Natraj Setty HS*, kumar V, Raghu TR, Kharge J, Geetha BK, Patil SS, Jadhav SK and Manjunath CN

Sri Jayadeva Institute of Cardiovascular Sciences and Research, Bengaluru, Karnataka, India

*Corresponding author: Natraj Setty HS, Assistant Professor of Cardiology, Sri Jayadeva Institute of Cardiovascular Sciences and Research, Bangalore, Karnataka, India

Received: November 17, 2016; Accepted: December 26, 2016; Published: December 28, 2016

Abstract

Aneurysms are usually defined as a localized dilation of an arterial segment greater that 50% its normal diameter. The occurrence and expansion of an aneurysm in a given segment of the artery involves local hemodynamic factors. Aneurysmal degeneration occurs more commonly in the aging population. Ascending aortic aneurysm is the second most common aortic aneurysm after abdominal aortic aneursyms. Most ascending aortic aneurysm is diagnosed in sixth or seventh decade of life. Patient with connective tissue disorder and bicuspid aortic valve are diagnosed earlier in life. Ascending aortic aneurysms can involve proximally from the aortic annulus and can extend distally till the innominate artery. They may compress or erode into the sternum and ribs, superior vena cava or airway. They can rupture or dissect involving the pericardium, aortic valve, or coronary arteries. We report a case of gross ascending aortic anuersym who presented with Dyspnoea NYHA class III and chest pain since six months.

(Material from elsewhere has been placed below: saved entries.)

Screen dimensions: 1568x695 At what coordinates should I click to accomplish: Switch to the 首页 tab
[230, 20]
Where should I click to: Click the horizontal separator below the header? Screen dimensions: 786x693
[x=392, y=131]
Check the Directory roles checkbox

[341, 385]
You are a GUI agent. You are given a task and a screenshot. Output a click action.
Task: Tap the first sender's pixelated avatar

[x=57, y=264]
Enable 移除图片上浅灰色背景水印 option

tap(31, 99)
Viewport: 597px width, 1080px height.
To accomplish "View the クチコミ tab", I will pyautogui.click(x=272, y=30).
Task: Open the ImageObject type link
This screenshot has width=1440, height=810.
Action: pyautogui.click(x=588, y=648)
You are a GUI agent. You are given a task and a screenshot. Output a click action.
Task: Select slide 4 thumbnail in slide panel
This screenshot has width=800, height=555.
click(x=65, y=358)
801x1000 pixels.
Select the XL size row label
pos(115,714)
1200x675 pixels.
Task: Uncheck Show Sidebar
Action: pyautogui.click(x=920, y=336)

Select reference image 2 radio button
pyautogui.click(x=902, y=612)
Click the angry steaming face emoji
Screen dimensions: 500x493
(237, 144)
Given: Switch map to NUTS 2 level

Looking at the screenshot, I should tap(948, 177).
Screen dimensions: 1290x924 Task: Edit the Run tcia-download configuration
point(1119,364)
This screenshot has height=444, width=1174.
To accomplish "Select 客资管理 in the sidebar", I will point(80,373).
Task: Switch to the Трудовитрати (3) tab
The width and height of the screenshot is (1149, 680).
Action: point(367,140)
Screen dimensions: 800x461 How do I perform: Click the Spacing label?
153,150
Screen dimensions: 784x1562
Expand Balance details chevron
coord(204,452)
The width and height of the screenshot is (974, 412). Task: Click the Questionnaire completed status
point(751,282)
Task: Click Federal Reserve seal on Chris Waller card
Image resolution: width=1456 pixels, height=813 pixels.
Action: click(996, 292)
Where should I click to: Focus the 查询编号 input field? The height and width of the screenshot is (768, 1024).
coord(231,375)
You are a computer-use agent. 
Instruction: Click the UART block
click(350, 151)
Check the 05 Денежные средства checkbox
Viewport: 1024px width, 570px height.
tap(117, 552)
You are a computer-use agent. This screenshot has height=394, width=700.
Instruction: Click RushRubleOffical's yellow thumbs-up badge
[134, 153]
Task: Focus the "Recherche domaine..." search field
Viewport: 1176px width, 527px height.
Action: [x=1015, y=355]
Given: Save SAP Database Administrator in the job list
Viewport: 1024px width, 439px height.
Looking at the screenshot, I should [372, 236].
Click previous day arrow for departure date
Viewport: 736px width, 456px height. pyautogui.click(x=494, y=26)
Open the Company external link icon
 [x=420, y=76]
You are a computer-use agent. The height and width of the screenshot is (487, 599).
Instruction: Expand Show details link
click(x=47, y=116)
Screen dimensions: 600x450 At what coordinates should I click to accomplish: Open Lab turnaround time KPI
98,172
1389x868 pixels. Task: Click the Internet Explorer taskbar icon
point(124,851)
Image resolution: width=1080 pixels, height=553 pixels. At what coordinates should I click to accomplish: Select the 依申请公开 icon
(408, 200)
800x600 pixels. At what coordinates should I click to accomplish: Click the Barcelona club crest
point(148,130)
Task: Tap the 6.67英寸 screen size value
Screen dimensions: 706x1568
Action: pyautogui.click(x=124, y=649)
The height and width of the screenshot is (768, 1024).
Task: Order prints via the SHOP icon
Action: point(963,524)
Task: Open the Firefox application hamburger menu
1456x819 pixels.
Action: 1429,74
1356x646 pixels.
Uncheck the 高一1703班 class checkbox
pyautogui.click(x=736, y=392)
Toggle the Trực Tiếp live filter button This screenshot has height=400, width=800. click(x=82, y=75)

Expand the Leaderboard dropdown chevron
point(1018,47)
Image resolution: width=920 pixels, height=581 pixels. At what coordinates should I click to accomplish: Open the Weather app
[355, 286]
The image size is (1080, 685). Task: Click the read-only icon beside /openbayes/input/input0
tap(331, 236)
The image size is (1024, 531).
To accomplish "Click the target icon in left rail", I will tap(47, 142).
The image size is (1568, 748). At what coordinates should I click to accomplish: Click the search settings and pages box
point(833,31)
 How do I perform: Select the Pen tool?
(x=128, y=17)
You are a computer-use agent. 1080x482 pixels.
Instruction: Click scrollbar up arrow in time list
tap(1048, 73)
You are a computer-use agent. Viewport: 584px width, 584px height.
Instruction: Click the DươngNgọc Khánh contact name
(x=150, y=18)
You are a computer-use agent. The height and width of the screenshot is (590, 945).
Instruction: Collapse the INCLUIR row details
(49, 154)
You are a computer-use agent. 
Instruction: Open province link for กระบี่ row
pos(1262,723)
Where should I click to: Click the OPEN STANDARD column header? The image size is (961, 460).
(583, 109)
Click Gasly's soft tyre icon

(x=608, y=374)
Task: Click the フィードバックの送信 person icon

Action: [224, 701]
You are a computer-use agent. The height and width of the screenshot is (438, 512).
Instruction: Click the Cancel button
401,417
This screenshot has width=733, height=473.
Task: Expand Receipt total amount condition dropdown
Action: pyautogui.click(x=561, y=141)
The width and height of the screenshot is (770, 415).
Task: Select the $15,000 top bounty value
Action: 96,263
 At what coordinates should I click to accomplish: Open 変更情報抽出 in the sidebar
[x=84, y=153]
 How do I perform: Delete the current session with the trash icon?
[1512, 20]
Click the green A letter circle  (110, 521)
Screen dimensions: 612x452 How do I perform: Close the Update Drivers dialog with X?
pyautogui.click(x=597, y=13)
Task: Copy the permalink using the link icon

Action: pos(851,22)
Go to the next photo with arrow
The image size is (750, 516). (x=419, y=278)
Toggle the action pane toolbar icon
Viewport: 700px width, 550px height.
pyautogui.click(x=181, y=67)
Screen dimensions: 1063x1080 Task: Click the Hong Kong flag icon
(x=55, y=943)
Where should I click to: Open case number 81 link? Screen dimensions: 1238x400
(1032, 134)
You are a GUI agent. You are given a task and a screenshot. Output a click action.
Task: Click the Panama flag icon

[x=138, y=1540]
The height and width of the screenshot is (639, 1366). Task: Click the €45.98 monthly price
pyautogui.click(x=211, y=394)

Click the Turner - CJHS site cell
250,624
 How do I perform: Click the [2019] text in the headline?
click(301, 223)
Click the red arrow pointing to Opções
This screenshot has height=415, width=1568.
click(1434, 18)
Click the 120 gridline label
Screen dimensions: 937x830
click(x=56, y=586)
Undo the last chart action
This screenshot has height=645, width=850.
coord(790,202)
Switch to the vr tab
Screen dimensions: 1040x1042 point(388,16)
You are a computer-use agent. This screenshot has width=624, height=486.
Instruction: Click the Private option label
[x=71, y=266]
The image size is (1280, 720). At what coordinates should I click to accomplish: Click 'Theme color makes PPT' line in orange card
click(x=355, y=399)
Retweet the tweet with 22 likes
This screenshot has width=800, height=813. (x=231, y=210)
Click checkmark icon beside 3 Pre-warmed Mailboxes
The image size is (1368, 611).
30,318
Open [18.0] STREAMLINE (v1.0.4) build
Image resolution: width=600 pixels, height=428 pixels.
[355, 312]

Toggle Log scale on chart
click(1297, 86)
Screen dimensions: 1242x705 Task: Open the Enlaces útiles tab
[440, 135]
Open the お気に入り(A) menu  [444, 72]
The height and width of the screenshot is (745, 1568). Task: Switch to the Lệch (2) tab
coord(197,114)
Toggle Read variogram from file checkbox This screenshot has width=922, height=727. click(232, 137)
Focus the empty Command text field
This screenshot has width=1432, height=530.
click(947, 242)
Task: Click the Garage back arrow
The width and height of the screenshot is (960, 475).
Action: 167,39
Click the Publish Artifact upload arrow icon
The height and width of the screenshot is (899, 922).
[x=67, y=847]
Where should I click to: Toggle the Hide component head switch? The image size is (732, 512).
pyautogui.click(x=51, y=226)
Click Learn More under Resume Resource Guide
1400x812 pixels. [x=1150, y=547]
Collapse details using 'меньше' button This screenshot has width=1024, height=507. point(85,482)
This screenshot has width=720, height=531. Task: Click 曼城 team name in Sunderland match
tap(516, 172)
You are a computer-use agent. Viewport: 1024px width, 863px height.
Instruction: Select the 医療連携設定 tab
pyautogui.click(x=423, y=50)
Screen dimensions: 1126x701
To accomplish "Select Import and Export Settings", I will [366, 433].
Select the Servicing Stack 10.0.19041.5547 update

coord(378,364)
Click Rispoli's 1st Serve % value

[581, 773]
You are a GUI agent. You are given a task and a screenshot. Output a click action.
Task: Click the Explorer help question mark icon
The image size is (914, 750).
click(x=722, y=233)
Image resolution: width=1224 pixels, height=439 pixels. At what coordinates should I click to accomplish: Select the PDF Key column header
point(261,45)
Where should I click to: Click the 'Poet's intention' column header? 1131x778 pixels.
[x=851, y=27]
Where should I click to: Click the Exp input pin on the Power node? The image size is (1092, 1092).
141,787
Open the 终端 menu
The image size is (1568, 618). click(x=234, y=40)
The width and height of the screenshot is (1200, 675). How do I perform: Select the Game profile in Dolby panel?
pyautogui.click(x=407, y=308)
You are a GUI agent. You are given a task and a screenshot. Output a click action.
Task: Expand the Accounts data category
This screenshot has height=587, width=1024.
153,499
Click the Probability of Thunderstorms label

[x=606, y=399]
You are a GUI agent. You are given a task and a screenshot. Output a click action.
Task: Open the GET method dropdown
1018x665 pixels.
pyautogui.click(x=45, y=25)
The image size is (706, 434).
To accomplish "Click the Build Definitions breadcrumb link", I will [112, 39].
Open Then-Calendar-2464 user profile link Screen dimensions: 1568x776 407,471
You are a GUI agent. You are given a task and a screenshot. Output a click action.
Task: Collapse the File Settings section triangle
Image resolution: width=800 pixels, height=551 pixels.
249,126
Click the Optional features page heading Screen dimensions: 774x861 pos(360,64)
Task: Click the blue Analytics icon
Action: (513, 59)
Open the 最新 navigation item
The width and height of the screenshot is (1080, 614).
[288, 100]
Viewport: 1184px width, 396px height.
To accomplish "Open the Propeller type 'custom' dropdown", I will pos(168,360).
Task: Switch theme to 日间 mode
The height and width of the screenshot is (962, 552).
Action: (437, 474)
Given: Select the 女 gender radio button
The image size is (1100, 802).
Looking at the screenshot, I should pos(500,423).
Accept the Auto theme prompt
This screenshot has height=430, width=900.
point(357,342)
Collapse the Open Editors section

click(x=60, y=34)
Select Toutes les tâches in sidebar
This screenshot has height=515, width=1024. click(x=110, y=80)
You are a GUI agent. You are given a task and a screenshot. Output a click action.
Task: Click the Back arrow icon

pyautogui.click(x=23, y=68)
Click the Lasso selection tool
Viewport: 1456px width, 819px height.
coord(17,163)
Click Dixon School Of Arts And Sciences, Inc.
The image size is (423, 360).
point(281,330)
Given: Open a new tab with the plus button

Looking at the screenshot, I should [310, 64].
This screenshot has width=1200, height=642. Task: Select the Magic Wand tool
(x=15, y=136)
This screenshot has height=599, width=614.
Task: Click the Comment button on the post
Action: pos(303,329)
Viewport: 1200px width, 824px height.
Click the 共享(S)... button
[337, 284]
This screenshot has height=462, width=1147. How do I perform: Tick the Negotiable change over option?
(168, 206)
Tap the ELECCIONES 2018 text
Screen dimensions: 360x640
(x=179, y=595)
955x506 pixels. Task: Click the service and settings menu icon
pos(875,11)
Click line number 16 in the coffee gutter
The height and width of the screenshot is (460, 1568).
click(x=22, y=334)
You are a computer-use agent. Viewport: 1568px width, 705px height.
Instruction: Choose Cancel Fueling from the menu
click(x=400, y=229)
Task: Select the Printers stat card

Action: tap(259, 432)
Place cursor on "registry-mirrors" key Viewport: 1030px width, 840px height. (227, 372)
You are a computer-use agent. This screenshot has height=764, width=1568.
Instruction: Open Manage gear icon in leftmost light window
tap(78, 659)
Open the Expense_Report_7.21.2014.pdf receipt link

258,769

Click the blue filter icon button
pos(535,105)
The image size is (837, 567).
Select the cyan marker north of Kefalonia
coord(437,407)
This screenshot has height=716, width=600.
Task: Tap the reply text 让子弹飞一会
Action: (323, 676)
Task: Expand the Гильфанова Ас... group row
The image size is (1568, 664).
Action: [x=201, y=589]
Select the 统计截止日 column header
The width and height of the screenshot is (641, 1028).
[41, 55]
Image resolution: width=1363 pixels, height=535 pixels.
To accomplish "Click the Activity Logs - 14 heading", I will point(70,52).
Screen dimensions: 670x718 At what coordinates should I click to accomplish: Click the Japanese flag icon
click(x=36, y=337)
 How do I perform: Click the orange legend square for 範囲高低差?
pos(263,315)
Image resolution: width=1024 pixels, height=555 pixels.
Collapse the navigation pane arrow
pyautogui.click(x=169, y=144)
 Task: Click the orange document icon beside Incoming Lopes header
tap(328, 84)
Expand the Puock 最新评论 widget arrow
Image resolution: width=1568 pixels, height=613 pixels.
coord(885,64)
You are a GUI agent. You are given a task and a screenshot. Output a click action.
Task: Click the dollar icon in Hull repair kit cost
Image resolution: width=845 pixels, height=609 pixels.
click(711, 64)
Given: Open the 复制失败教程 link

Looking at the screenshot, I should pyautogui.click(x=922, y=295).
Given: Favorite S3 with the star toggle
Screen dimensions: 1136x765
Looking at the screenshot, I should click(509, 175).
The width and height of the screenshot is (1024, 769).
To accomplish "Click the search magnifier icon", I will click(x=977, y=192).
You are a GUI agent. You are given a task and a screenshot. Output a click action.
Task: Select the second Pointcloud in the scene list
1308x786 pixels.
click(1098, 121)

Options of surgery were discussed with patient’s relatives. But, the patient and her relatives were reluctant to give consent for surgery. Hence, Patient is on conservative management.

Keywords: Ascending aortic aneurysm; CT aortogram; 2D Echocardiography; Syphilis

Background

Aneurysms are usually defined as a localized dilation of an arterial segment greater that 50% its normal diameter. The occurrence and expansion of an aneurysm in a given segment of the artery involves local hemodynamic factors. Aneurysmal degeneration occurs more commonly in the aging population. The incidence of late manifestations of syphilis have declined almost to a rare entity since the era of antibiotics. Before the discovery of penicillin [1]. The primary lesion of cardiovascular syphilis is aortitis, an inflammatory response to the invasion of the aortic wall by the Treponema pallidum that evolves to obliterative endarteritis of the vasa vasorum and results in necrosis of the elastic fibers and connective tissue in the aortic media. The resulting weakening of the aortic wall will progress into the late vascular manifestations of syphilis. The ascending aorta is the segment most commonly affected (50%), followed by the arch (35%) and the descending aorta (15%). The rich lymphatic arrangement in the ascending aorta that may predispose greater mesoaortitis is believed to be the cause for larger involvement of this segment [2].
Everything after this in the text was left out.